» DATA TO PROCESS:
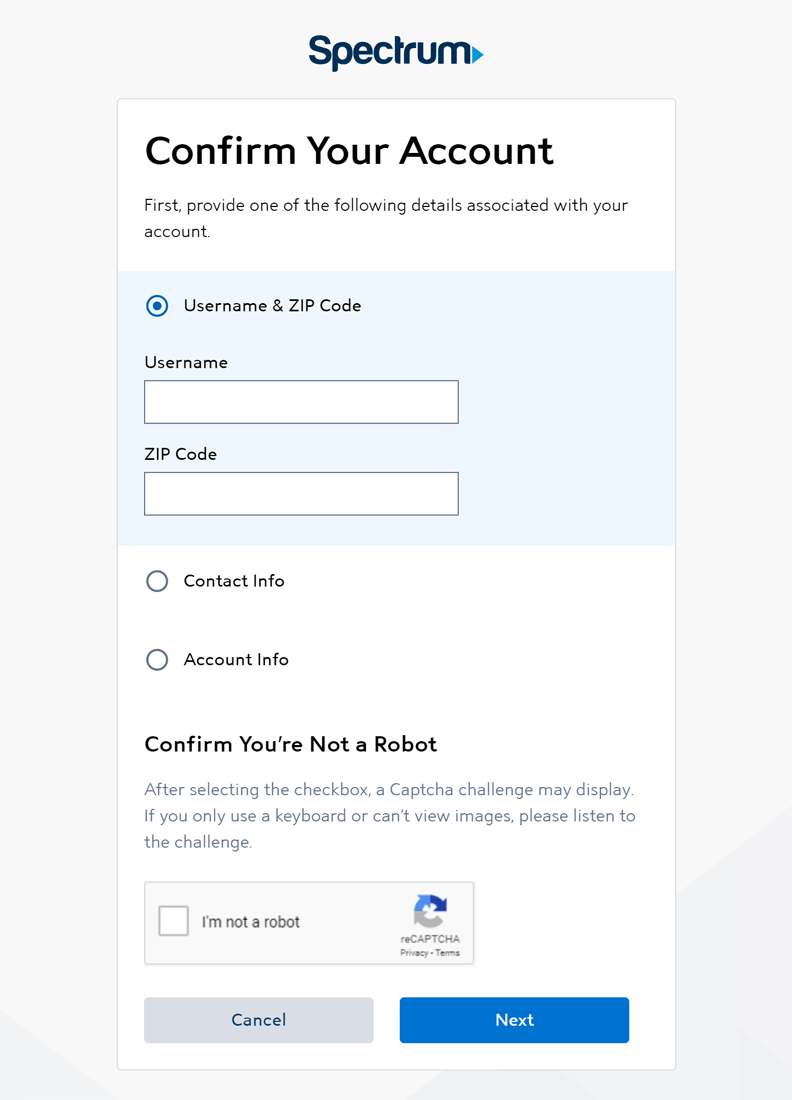Click inside the ZIP Code input field
The width and height of the screenshot is (792, 1100).
point(300,493)
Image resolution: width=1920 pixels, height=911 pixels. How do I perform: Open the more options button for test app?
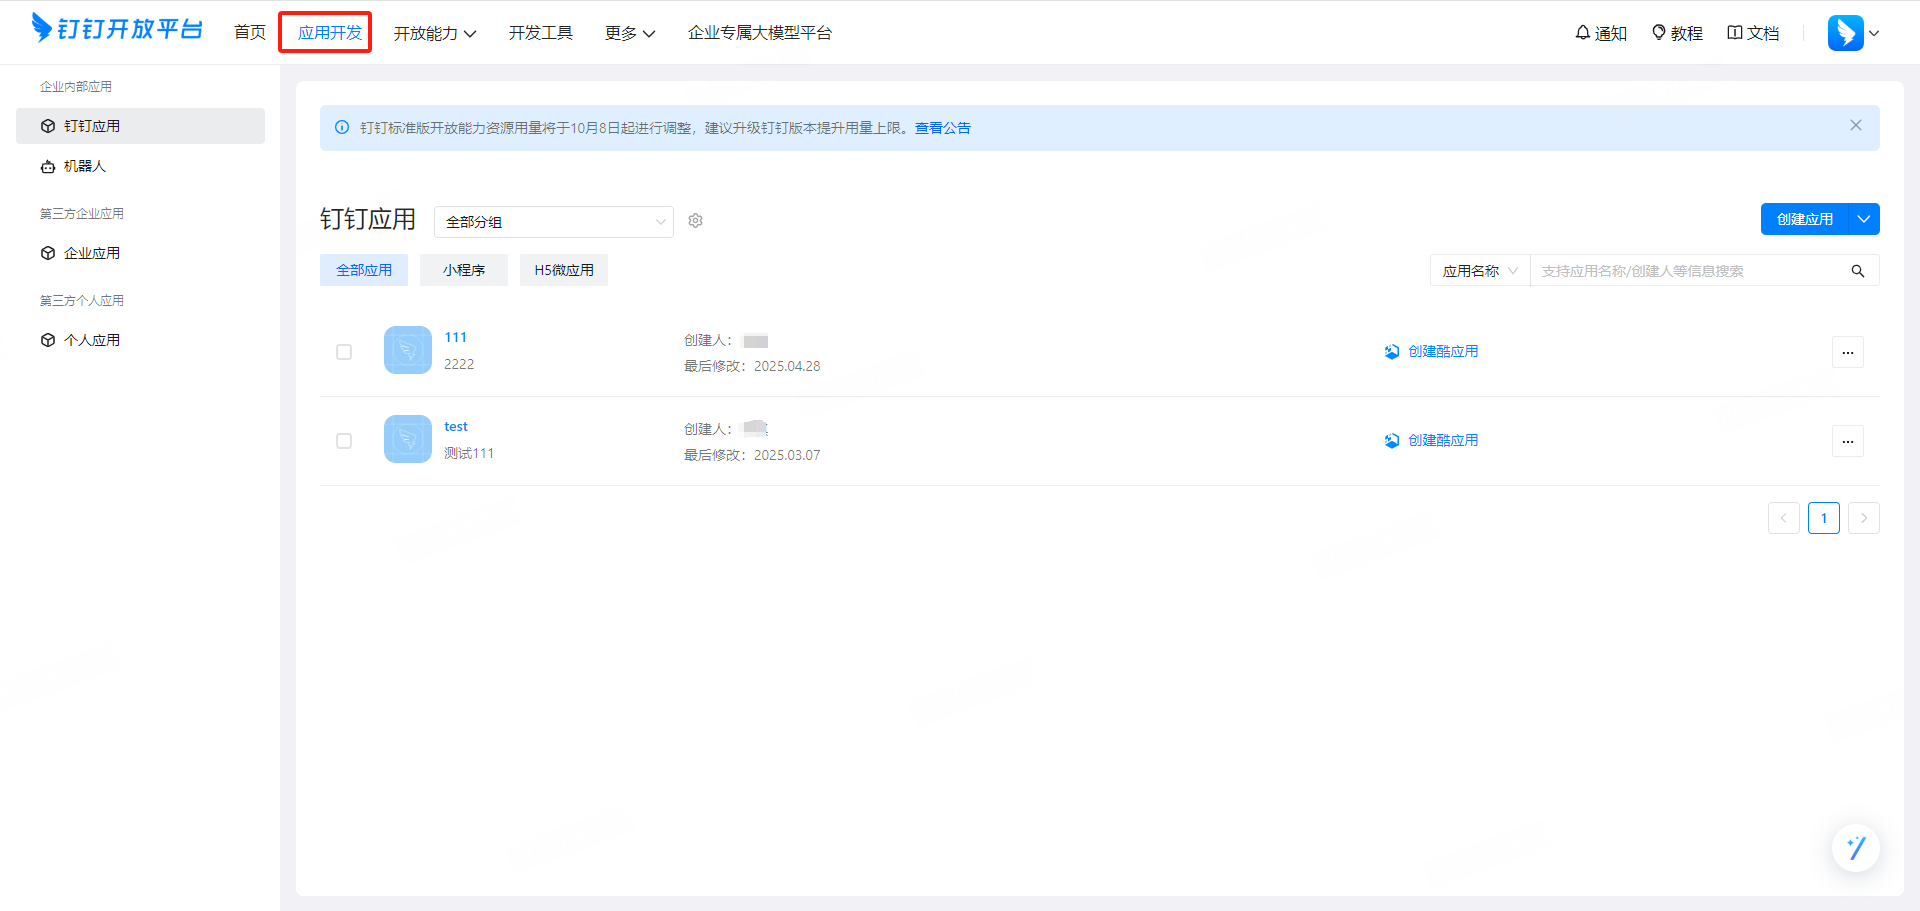coord(1848,441)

» DIRECTIONS:
Render every line of the items above as a numbered list, skipping blank lines and omitting the pictures.

» REPLY:
1. Click inside the ZIP Code input field
2. The width and height of the screenshot is (792, 1100).
3. point(300,493)
4. Image resolution: width=1920 pixels, height=911 pixels. How do I perform: Open the more options button for test app?
5. coord(1848,441)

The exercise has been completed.